When the goals, expectations, and assumptions of the different parties are not in alignment it can lead to different levels
of commitment. Often subjective, these can be difficult to detect but should be an important part of due diligence. These
issues are especially important when the size and/or company cultures of the partners are different. For example, if two companies
agree on project goals it is equally important to know what prerequisites are necessary to achieve them.
Unresolved conflicts.
Conflicts should normally be resolved at the core level in a timely manner. Resolution requires a level of trust between
the parties. If a conflict is left unresolved, it will erode the relationship. And certainly, any activities on the critical
path of a project should be elevated sooner rather than later. Though this may not always be well received, experience has
shown it necessary to keep timelines and deliverables on track. Elevating conflicts in the correct manner cannot be understated;
elevating a quality issue to the quality representative may not always be the correct path. Frequently, functional issues
are really business decisions that involve tradeoffs between risk and reward.
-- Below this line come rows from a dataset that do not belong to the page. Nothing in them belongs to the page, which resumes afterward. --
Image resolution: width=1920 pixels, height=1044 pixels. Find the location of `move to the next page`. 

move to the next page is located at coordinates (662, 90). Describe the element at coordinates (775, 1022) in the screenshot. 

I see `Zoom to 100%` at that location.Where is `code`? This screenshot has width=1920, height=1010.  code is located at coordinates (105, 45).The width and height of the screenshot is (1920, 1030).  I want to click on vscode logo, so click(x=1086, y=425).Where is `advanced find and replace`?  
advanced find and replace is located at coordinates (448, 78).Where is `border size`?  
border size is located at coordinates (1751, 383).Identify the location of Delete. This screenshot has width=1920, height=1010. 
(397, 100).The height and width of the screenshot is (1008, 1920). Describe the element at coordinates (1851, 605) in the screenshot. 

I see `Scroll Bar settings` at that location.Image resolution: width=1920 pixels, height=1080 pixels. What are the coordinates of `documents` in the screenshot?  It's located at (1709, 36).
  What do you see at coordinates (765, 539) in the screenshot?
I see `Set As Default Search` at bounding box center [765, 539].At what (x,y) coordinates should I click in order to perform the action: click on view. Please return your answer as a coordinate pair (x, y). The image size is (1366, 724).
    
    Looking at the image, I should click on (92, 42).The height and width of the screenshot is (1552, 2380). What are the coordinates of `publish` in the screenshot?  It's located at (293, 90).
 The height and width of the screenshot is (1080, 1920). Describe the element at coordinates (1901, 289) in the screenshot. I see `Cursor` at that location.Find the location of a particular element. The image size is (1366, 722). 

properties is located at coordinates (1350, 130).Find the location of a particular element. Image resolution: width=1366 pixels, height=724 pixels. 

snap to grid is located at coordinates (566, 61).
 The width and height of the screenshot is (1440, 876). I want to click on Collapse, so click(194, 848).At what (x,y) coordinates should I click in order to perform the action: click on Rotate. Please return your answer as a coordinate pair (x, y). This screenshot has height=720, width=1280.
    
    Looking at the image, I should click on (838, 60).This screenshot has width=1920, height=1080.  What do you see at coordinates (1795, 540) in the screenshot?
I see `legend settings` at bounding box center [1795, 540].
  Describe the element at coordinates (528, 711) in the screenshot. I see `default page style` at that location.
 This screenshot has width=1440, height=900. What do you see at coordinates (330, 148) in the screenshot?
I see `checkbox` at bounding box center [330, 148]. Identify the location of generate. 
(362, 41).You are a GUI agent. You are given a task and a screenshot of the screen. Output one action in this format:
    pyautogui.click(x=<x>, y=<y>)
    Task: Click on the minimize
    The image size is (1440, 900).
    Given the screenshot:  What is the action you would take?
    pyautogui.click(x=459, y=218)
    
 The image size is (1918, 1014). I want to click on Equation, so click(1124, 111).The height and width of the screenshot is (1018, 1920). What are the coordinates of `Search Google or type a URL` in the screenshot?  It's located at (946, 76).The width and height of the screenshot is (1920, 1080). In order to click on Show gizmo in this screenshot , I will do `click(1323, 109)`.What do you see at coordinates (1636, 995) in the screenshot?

Normally, a functional manager will act in ways
that benefit his or her function, but not necessarily the larger project. Once the contact at the partner organization is
selected, it is then key to frame the issue in a fair and balanced manner.
Different regulatory experience.
If one company has more experience working with FDA, theoretically, it can guide the other through the process. In some cases,
hiring an external consultant can be useful to iron out any differences. Conversely, for two companies with similar FDA experience,
the unfortunate truth is that interpretations of guidance documents may become overly conservative in order to mitigate any
incorrect regulatory decision liability to the detriment of the project. The interpretation may or may not be in alignment
with the actual acceptable practice, but rather on what a company or individual believes the FDA likes or doesn't like. It
can be subject to personal opinion and by extrapolating issues from experiences that are not always directly related. One
solution during stalemate is to seek external advice from a mutually respected authority.
Language and cultural differences
. Risk profiles, accountability, and the partners' decision-making processes are all potential areas for contention. It is
important to understand risk tolerance from a societal standpoint (e.g., Japan, US, India, China) and a company scale (e.g.,
small, medium, large). These differences are not easily managed or changed and should be well understood before engaging in
a licensing deal. Perhaps the most appropriate solution is to build expectations into the deal structure at the start. Having
mutual respect for each other's cultural and societal norms is key as attempts to modify or retrain the partnering company
will typically not be met with success and so avoided when possible.